A couple of weeks ago, a friend of mine decided to visit Orcas for an undetermined about of time. She felt compelled to travel 26 hours from Omaha in order to be on the Island for – well, she didn’t know why – but she had to find out. She called to ask if she could land at my place for a few days and figure out what was next from here. I said sure, and looked forward to seeing her after many months apart.
A week later, I found myself struggling with the fact that part of me was ready for her move on to what was next on her adventure. However, what I was hearing was how she wanted to make the cabin a little more convenient for herself so she wouldn’t be such a bother.
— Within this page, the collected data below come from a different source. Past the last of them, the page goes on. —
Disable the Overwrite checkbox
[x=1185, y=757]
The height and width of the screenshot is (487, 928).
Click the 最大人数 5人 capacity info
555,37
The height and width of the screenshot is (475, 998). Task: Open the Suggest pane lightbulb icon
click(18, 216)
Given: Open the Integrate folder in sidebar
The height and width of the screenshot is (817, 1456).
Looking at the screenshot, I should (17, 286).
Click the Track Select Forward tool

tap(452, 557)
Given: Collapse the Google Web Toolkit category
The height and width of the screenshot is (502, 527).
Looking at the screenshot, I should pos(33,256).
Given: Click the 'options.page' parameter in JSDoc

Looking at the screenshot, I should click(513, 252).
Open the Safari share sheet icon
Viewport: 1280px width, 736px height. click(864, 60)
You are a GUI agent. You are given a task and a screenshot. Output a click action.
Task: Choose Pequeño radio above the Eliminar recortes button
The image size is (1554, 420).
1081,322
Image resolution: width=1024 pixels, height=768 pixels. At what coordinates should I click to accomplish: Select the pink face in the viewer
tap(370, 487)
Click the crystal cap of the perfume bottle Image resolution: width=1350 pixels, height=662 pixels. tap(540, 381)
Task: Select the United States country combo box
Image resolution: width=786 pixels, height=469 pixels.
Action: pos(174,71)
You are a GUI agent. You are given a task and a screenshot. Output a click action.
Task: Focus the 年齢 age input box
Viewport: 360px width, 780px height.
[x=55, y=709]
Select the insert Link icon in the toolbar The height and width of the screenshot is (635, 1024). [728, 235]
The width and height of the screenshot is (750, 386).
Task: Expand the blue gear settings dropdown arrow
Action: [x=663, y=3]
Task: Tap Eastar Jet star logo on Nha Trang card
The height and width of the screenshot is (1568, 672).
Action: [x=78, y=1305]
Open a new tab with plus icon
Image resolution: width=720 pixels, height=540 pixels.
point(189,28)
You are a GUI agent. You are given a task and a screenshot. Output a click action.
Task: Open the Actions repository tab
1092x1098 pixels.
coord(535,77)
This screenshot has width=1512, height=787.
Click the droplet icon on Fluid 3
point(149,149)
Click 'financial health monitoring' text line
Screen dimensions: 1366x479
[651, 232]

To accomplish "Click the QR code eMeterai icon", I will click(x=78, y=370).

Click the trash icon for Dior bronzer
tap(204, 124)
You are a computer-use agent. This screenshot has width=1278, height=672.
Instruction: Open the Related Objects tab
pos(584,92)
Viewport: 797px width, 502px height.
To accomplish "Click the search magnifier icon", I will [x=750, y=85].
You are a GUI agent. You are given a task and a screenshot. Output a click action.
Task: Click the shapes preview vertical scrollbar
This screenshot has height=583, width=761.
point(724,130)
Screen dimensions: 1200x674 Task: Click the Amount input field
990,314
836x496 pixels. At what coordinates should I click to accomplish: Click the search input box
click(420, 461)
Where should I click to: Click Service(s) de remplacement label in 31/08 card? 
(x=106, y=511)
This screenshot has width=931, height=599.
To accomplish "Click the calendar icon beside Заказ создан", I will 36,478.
We were sliding into conversations that sounded like she’d be staying for the whole summer – maybe longer.
I love my friend but I love my solitude more. And, yet I questioned my desire for my sanctuary to be free of guests. Was that really what I wanted? A part of me felt obligated and responsible to take care of my dear friend, after all she’d come all this way, had no money left for rent, gas or food; she needed a place to stay. Shouldn’t I be willing to help her out – isn’t that was friends are for?
What was my obligation, really? I agreed to let her stay long enough to get her feet under her – that should have taken just a couple of days. And this is her adventure – her journey, and for me to feel obligated created resentment and a slow deterioration of our friendship. I could feel myself begin to withhold and withdraw. It was time to check in with myself and then with her.
My fears have kept me blind to my own truth, yet I was afraid what she might think or decide about me if I asked her to leave with empty pockets, gas tank and tummy. What kind of a friend would do that? I’ll tell you, it wasn’t easy but I told her that she needed to continue on with her quest, seeing what else was in store for her. Fortunately, she’s the kind of friend that understood completely and very quickly found a source of income and a new place to stay in a matter of days.
As a professional business person my work life needs to reflect this clarity of integrity too. Where do my obligations interfere with being the most effective at my jobs? Where do I take on obligations that really aren’t mine to begin with? When do I take responsibility for the consequence of other people’s choice-making? When does my own choice-making, based on other people’s problems, cause further challenges to my clients, work environment, and associates?
It takes a great deal of courage to ask yourself these questions, and even more courage to speak or act in alignment with your highest truth. In order to bring spirituality into business we have to ask these hard questions and to follow through. For when we act in our own highest good we are acting in everyone’s highest good.
Stepping onto the path of self-realization is a fascinating journey. It means being open to answers that may initially feel uncomfortable, yet in the long run allows for a greater level of wisdom to emerge, which allows for self-actualization to occur easily and effortlessly.
Obligations are obstacles to being in alignment with our highest truth. This is a very different way of thinking but one that will lead to the paradigm shift.